Photographic color film is balanced for the type of light used to illuminate the scene. The type of light is specified by a ‘color temperature’ number. Film sold for routine color photography is generally balanced for correct color in ‘sunlight’, which is specified as a color temperature of 5000 K. Specialty films intended for microphotography may be balanced for ‘tungsten’ illumination, with a color temperature of 3200 K. Because of the narrow limits of intensity for which the film is balanced, photomicrography requires the microscope illuminator to be set to a specified level (generally bright) prior to taking a photograph. The ‘color temperature’ of a light source is actually a measure of the intensity of the various components of the light source, in the red, green, and blue regions of the spectrum. Photographic film records all of these components simultaneously, and there is little opportunity to ‘correct’ values, other than limited adjustment during processing. With a solid-state camera and capture software, the situation is different. Each of the image components (red, green and blue) is available as an individual image. They are combined to produce the final image. Since the individual components (color planes) are available, it is possible to ‘color correct’ the image. This is generally done in the capture software, or the camera itself. The result is that ‘white’ is a true white (defined as a particular level of R, G, and B), regardless of the ‘color temperature’ of the microscope illuminator. This eliminates the requirement for presetting the brightness of the microscope prior to taking a picture with a solid-state camera. However, it does mean that each time the microscope is adjusted, in either magnification or illumination intensity, the user may have to calibrate the ‘white balance’ of the system again. Note that these same software techniques can be used to correct or modify any color image that can be converted into electronic form.

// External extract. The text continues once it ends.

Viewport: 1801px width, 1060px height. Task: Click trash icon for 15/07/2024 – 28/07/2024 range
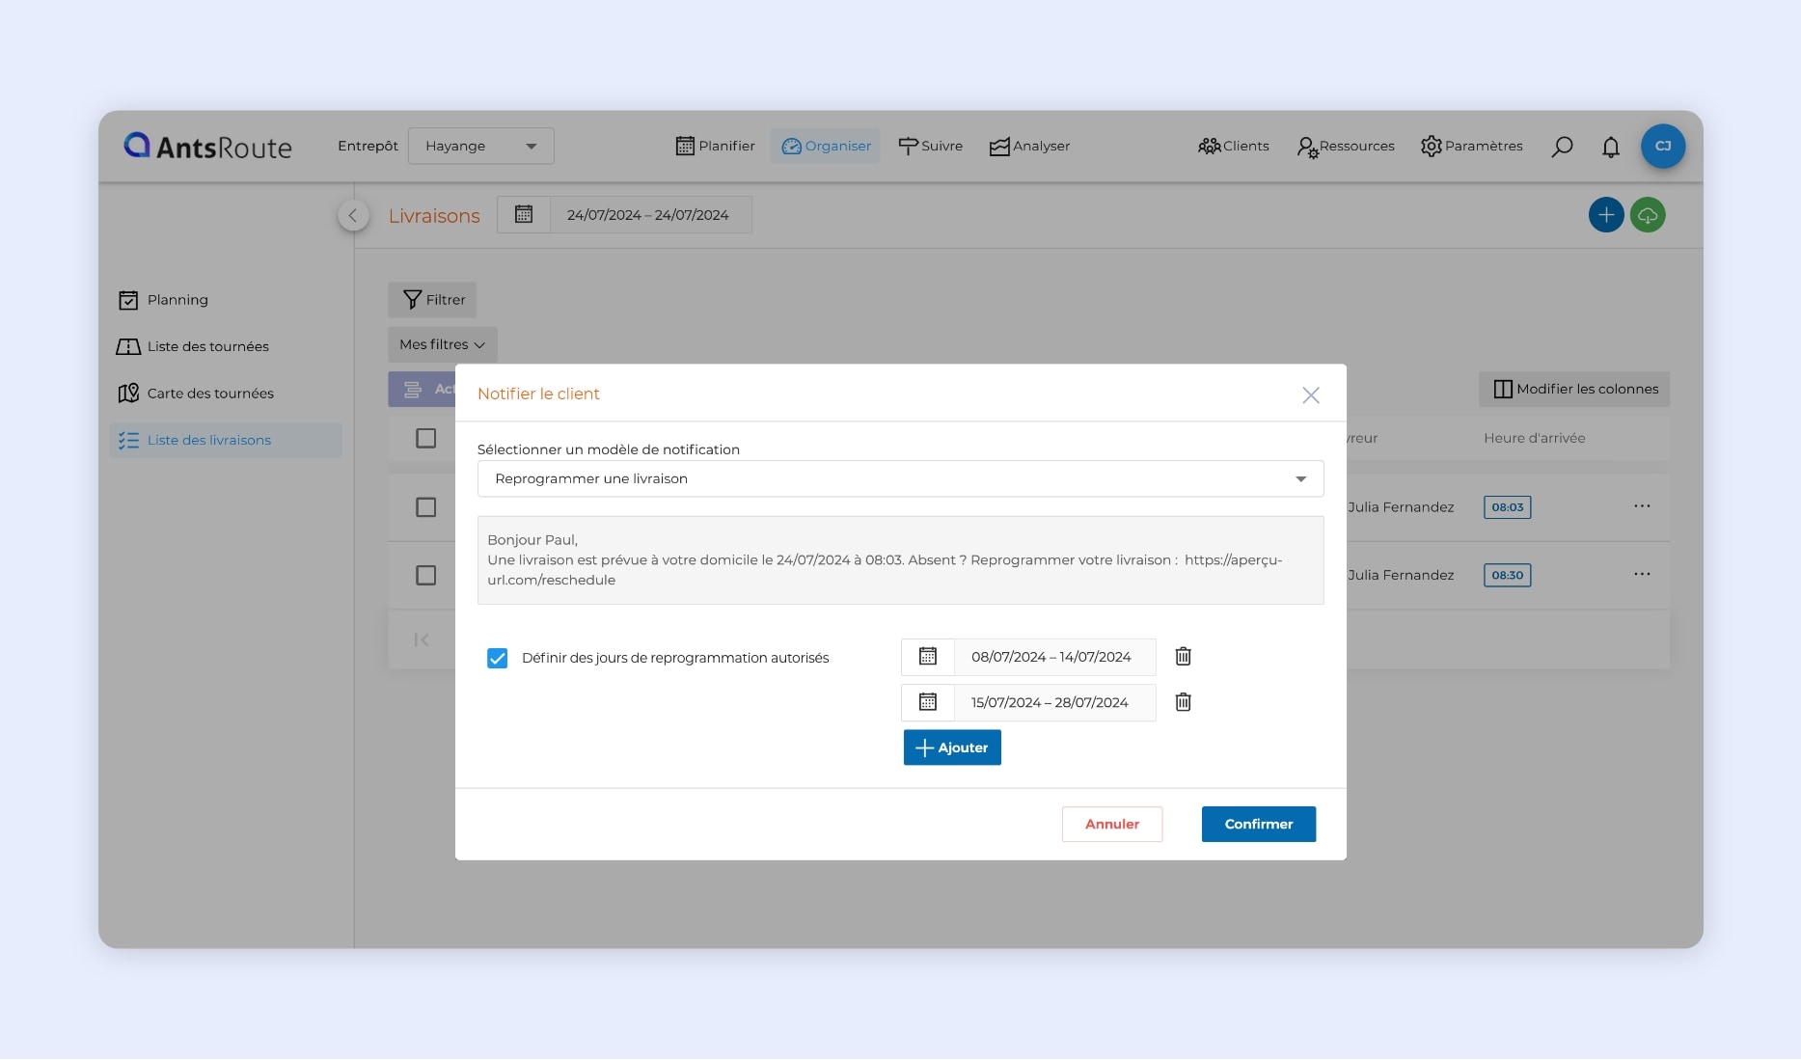click(1183, 702)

Solid-state cameras used on microscopes are generally coupled to the microscope in a manner to optimize the area of the visible field (to a user looking through the eyepieces of the microscope) that is captured. As is true of photographic cameras, the solid-state camera captures a rectangular (or in a few cases, square) portion of the circular image displayed in the microscope. The camera sensor pixels are, as previously described, quite uniform in response to light intensity. The nature of microscope lens systems, even in those that have been carefully aligned, is a higher intensity along the optical axis (center of the image) than in the periphery of the field. For an adaptive sensor such as the eye, and one with a limited number of intensity step discriminations, the field of view of a carefully aligned microscope appears to be quite uniform. That this is not the case is amply illustrated in many lectures that display photomicrographs, where a common flaw is dark corners. In the case of solid-state cameras, the increased intensity level sensitivity, as compared to the eye, accentuates this problem. Since all solid-state cameras use some type of software, either within the capture system or on the capturing computer to control the camera, this software frequently contains some type of ‘field flattening’ or ‘background subtraction’ mechanism to correct this variation in intensity from center to edge of the image. Additional details of requirements for acquiring images through microscopes using electronic cameras can be found in Shotton (1993).